Target pointing data
--

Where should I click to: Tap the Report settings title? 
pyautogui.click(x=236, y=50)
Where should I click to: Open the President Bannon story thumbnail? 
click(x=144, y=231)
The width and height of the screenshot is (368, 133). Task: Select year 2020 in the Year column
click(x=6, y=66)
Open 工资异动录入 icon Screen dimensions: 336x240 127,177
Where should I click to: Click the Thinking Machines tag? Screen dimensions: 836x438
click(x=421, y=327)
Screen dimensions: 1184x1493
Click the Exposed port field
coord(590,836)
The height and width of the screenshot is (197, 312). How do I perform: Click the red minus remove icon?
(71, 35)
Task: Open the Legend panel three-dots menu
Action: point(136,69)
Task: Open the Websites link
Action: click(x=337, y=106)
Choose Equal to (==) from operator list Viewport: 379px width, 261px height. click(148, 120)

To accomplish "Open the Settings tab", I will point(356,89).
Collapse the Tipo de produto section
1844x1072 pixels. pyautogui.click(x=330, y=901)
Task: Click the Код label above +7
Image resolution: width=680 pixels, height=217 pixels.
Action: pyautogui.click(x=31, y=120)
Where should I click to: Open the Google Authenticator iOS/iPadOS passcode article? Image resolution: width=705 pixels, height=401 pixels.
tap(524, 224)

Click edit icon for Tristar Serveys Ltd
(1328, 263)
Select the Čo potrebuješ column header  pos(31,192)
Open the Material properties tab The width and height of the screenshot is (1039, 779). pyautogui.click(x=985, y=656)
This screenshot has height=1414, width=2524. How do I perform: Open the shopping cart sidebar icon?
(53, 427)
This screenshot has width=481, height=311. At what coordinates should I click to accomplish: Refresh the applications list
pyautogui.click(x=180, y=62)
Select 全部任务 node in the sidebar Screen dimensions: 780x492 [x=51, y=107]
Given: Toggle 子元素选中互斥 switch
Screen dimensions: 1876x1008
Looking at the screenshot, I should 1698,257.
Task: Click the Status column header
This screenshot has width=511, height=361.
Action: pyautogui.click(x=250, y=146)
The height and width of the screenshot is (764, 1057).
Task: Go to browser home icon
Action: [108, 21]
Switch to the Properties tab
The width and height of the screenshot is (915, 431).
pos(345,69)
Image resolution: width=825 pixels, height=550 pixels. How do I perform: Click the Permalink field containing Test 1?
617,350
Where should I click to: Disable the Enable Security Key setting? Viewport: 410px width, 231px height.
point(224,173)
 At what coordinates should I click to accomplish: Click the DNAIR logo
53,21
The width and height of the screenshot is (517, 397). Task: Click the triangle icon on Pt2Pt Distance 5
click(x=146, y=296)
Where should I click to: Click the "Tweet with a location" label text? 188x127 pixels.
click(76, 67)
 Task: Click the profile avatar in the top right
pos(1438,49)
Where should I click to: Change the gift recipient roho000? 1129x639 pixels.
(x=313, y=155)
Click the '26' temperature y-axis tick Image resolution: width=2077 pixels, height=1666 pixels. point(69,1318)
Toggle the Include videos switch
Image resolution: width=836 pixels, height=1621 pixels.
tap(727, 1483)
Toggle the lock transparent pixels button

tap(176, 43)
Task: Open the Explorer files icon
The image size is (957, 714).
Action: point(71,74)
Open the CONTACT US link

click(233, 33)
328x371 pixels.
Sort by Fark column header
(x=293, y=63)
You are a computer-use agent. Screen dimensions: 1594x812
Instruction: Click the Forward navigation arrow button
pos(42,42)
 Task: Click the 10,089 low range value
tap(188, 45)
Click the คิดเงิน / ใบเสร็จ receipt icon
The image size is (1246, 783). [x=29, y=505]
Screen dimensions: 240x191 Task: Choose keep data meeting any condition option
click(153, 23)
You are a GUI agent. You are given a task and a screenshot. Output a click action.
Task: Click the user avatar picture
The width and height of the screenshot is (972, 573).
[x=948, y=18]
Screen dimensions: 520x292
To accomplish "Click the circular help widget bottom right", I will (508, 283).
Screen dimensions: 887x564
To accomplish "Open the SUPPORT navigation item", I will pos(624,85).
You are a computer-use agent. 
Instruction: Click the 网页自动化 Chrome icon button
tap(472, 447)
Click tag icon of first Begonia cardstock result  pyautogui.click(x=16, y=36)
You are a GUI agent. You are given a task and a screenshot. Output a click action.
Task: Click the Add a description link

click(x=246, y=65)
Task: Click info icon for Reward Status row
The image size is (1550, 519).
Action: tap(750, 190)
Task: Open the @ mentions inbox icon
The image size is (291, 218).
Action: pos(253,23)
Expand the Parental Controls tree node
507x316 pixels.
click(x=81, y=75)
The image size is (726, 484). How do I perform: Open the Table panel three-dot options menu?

--

§ GIVEN PROBLEM
Quote the rows verbatim, starting at the line containing "Open 工资异动录入 icon" and ending at the line containing "tap(524, 224)".

§ TASK ANSWER
Open 工资异动录入 icon Screen dimensions: 336x240 127,177
Where should I click to: Click the Thinking Machines tag? Screen dimensions: 836x438
click(x=421, y=327)
Screen dimensions: 1184x1493
Click the Exposed port field
coord(590,836)
The height and width of the screenshot is (197, 312). How do I perform: Click the red minus remove icon?
(71, 35)
Task: Open the Legend panel three-dots menu
Action: point(136,69)
Task: Open the Websites link
Action: click(x=337, y=106)
Choose Equal to (==) from operator list Viewport: 379px width, 261px height. click(148, 120)

To accomplish "Open the Settings tab", I will point(356,89).
Collapse the Tipo de produto section
1844x1072 pixels. pyautogui.click(x=330, y=901)
Task: Click the Код label above +7
Image resolution: width=680 pixels, height=217 pixels.
Action: pyautogui.click(x=31, y=120)
Where should I click to: Open the Google Authenticator iOS/iPadOS passcode article? Image resolution: width=705 pixels, height=401 pixels.
tap(524, 224)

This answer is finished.